SAINT PAUL, Minn. — Workers at a St. Paul nursing home are planning to strike Monday morning because of low pay and worries over losing their health benefits. 

Eighty-five people at the Cerenity Humbolt Care Center in St. Paul, including cooks, housekeepers, janitors, nursing assistants, laundry aides, dietary aides, and restorative aides, will strike for 24-hours, starting at 7 a.m. Monday.

In a press release, members of SEIU Healthcare Minnesota announced their vote to authorize a Unfair Labor Practice (ULP) strike after months of bargaining and employers refusing workers' pay and benefit demands during the COVID-19 pandemic.

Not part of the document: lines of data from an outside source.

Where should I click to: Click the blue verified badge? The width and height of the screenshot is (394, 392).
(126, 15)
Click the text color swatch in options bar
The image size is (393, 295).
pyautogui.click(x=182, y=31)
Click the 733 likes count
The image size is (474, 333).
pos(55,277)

The two sides have met at the bargaining table seven times in the last six months, but have been unable to reach an agreement on issues like a 5.25% pay increase for workers, protections for sick pay, stopping the scheduling of long-term employees on weekends, and stopping the employers' plan to restrict leaves of absence. 

"When you're not making any money, in a stressful time like this, it makes it really hard for you to want to come to work," said Rhonda Little, a cook and part of the negotiating team.

In a statement to KARE 11, Cerenity management said that for at least five years they have offered reasonable cost-of-living adjustments to their employees. They said they've adjusted pay for specific positions that appear to be below market.

A Cerenity spokesperson said, "we cannot, however, meet the demands currently put forth by the union and we have provided our financials to prove this point to the union."

Cerenity said while workers are striking, all positions will be filled and residents will be cared for.

The strike will happen on "Strike for Black Lives" day, a nationwide call to action. In 25 cities across the country, fast food workers, hospital and airport employees will demand justice for their work on the front lines of coronavirus. Many of these workers make less than $15 an hour. 

The nursing home workers will hold a rally at 10 a.m. before forming a car caravan from their workplace to MSP Airport to to join employees there who are fighting for a $15 minimum wage.